■ **Directions**
How many lines of the listing below contain the string "Step"? Reply with the number alone.

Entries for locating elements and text
Begin
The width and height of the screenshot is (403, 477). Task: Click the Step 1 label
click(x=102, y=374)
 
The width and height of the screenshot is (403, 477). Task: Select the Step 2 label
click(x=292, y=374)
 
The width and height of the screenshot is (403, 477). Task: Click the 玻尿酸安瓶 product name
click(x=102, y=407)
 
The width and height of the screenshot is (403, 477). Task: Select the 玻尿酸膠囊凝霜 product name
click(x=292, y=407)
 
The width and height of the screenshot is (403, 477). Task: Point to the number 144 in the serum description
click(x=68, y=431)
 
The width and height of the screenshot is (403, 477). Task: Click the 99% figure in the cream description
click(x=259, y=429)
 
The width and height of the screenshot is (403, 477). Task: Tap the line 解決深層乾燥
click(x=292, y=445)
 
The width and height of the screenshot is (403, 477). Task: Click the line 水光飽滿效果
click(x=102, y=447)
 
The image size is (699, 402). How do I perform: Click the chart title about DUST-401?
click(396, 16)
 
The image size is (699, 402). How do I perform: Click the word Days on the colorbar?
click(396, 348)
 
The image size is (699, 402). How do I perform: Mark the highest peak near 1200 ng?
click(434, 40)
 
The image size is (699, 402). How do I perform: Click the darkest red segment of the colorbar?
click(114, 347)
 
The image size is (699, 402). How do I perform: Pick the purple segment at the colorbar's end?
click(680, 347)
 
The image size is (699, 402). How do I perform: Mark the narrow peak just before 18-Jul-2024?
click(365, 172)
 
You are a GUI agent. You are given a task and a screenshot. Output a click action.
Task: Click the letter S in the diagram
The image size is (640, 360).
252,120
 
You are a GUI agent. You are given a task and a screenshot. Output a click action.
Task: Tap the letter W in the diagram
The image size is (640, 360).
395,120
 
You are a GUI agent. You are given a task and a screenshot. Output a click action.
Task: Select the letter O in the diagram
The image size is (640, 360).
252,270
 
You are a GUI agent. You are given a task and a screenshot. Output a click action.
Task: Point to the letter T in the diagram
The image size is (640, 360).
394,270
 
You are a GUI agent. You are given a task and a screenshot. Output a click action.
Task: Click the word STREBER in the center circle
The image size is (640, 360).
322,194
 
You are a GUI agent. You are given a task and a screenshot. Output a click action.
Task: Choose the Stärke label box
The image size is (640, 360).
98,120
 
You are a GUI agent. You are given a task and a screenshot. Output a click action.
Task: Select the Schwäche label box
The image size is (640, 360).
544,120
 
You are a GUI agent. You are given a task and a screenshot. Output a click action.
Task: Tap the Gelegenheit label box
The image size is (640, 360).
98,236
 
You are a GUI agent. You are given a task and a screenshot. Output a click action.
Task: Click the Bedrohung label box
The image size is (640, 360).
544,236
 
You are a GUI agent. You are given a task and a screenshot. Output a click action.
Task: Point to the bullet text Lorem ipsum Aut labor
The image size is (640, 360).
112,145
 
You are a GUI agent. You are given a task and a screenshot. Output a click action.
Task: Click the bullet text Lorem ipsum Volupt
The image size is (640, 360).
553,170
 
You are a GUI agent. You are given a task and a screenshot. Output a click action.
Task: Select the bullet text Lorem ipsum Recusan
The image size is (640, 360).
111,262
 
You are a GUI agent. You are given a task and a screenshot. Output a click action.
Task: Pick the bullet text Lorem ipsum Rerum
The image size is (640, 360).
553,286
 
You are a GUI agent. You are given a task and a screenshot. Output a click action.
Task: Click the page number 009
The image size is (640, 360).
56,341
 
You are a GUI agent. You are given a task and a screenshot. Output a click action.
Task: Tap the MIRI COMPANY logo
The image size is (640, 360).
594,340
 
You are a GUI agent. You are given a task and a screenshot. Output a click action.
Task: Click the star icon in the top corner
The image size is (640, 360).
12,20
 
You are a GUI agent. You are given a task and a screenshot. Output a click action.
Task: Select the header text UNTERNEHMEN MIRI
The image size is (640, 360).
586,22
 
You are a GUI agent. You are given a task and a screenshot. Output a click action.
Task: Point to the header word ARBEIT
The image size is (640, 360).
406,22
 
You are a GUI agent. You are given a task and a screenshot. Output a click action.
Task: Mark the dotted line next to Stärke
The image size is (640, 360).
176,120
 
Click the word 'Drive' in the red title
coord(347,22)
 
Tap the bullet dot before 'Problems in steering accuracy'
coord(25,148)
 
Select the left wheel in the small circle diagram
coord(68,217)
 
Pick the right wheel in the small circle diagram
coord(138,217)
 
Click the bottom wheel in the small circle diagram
End
■ **Complete output**
2